Question

In a circle with centre P, chord AB is drawn of length 15cm.${\text{Seg}}\,PQ\,\, \bot \,\,{\text{chord}}\,AB$, then find $l\left( {QB} \right)$

Answer 1

Hint: From the figure, we can conclude that the PQ is the perpendicular radius drawn to the chord AB. Then we can say that Q is the midpoint of AB by the properties of the circle. Then we can find the required length QB by taking the half of the length of AB.

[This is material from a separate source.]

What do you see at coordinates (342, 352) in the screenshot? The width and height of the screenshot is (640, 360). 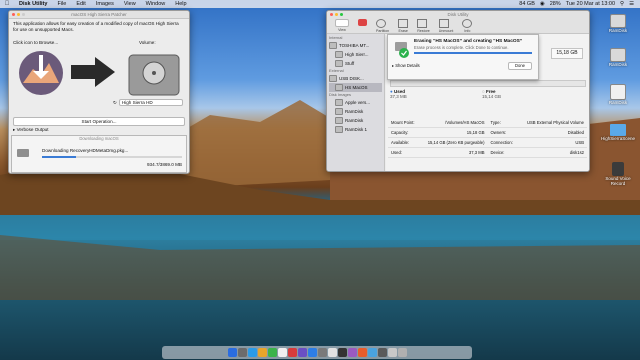 I see `terminal-icon` at bounding box center [342, 352].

Complete step-by-step answer:
We have a circle with centre P. AB is a chord of the circle. It is given that the length of AB is 15cm.
PQ is the perpendicular from the centre P to the chord AB. We know that the radius perpendicular to the chord is the perpendicular bisector of the chord. From the figure, PQ is the part of a radius that is perpendicular to the chord AB. So, PQ is the bisector of the chord AB. In other words, we can say that Q is the midpoint of AB and hence Q divides AB into 2 equal parts
 $ \Rightarrow AB = AQ + QB$
As Q is the midpoint, we can write, $QB = AQ$
 $ \Rightarrow AB = 2QB$
On dividing throughout with 2, we get,
$ \Rightarrow QB = \dfrac{{AB}}{2}$
We are given that AB is 15 cm
$ \Rightarrow QB = \dfrac{{15}}{2}$
After division we get,
$ \Rightarrow QB = 7.5$
Therefore, $l\left( {QB} \right) = 7.5cm$

Note: A circle is the collection of all the points that are at constant distance from a fixed point. The fixed point is called the centre of the circle and the constant distance is called the radius. A chord is the line segment which connects any 2 points on the circle. The largest chord is the diameter. It has a length of twice the radius of the circle and passes through the centre. The radius drawn perpendicular to the chord bisects the chord.